Yukon Energy’s board of directors has cancelled the proposal to build a new 20-megawatt generating station powered by fossil fuels.
Board chair Leslie Cabott informed Yukon Energy Minister Ranj Pillai of the decision on Oct. 1 by letter.
Pillai told the Yukon legislature of the decision Tuesday.
In her letter to the minister, Cabott wrote:
“After considering the results of the technical, environmental and socio-economic research, and the public feedback received, the Yukon Energy Corporation Board of Directors has decided to look at ways to avoid building a single new 20 MW (megawatt) liquefied natural gas (LNG) or diesel facility.
“Our focus instead will be to look at options to add or replace capacity at our existing generation facilities as our fleet of diesel engines retire. In the interim, Yukon Energy will continue to rent diesel generators each winter to ensure an adequate supply of back-up power in case of an emergency.”
As part of its 20-year resource plan, Yukon Energy was hoping to have the new generating facility operational by early 2022, at an estimated cost of between $40 million and $70 million, depending on the solution chosen.
To provide for backup generation when demand peaks in the winter, the Crown corporation has been renting mobile diesel generators.
In 2017, it rented four, two-megawatt generators for the winter at a total cost of $700,000, not including the cost of fuel.
In 2018, it rented six units for a total generating capacity of 12 megawatts at a cost of $1.2 million. This winter, it is planning to rent nine, two-megawatt mobile units for a capacity of 18 megawatts at a cost of $2.2 million.
As of mid-morning today, 25 per cent of the electricity Yukon Energy was providing to the grid was being generated by natural gas.
Many comments received by Yukon Energy during its public consultation earlier this year regarding the proposal for a new 20-megawatt facility were opposed to the project.
Building such a facility would lock the Yukon into a future of dependency on fossil fuels producing greenhouse gas emissions while using up money that could otherwise be invested in renewable energy options, they said.
“The last thing the Yukon needs in a climate crisis is a discussion around new thermal (fossil fuel) capacity,” reads a summary of one of the questions in Yukon Energy’s public survey.
In reporting the board of directors’ decision to the house yesterday, Pillai emphasized how the government is currently developing a climate change, energy and green economy strategy to guide the Yukon over the next 10 years.
The strategy is being built in partnership with First Nations and municipalities with input from the territory’s youth, he said.
The minister noted the proposed 20-megawatt facility was central to meeting the growing demand for electricity in the Yukon. But it was also raising concerns among Yukoners, he told the legislature.
“At a time when we need to focus on the future and how to meet our energy needs in the face of climate change emergency, many Yukoners question the value of making capital investments in the burning of fossil fuels.”
Pillai told the house he was pleased to announce the board of directors had decided to cancel the project.
“Yukon Energy Corporation will focus instead on options to add or replace capacity to Yukon’s existing generation facilities as the diesel facilities reach end-of-life,” he said.
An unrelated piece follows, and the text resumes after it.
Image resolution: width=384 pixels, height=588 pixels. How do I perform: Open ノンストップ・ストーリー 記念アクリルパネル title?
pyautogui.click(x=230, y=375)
“In the interim, Yukon Energy will continue to rent diesel generators as necessary to ensure adequate backup power is available in the case of emergency in our territory.”
NDP Leader Kate White told the legislature the New Democrats support the decision to cancel the thermal facility.
“It is our hope that renting generators in the short term will allow Yukon Energy to take the steps necessary to establish renewable alternatives to fossil fuels,” she said.
Yukon Party Leader Stacey Hassard, on the other hand, wanted to know what the minister is planning to do now that the centrepiece of the 20-year resource plan has been cancelled.
The territory is growing and so is demand, given the new Whistle Bend subdivision and mining developments, he said.
“We want to know: what is the government’s plan to deal with power generation demands going forward?” Hassard asked.
“We need to have enough energy in place in case of an emergency, such as if one of our existing facilities experiences a failure.”
Hassard was also critical of the public consultation undertaken by Yukon Energy regarding the 20-megawatt facility, describing it as extremely short and largely concentrated in Whitehorse.
“We do not believe that such a short and limited consultation can be considered to be meaningful engagement,” he told the legislature.
“In fact, we have heard from many Yukoners who were not even aware the open houses were taking place until after they had concluded.”
Yukon Energy’s 20-year resource plan was updated in 2016. It sets out a number of projects to increase the corporation’s generating capacity by 44 megawatts or 33 per cent overall by 2025.
The new thermal plant accounted for almost half of the targeted increase in capacity.
Other projects identified in the resource plan include the third natural gas generator added to the LNG facility last year, with a generating capacity of 4.4 megawatts.
The plan also includes the new battery storage project, for which $25 million in federal and Yukon government funding was announced last month.
As well, the plan includes increasing water storage in the Southern Lakes to provide more renewable hydro generating capacity in the winter.
The proposal, however, has run into staunch opposition by residents of the Southern Lakes since it was first proposed in the early 2000s.
Yukon Energy has renewed the project proposal and is currently conducting public consultations.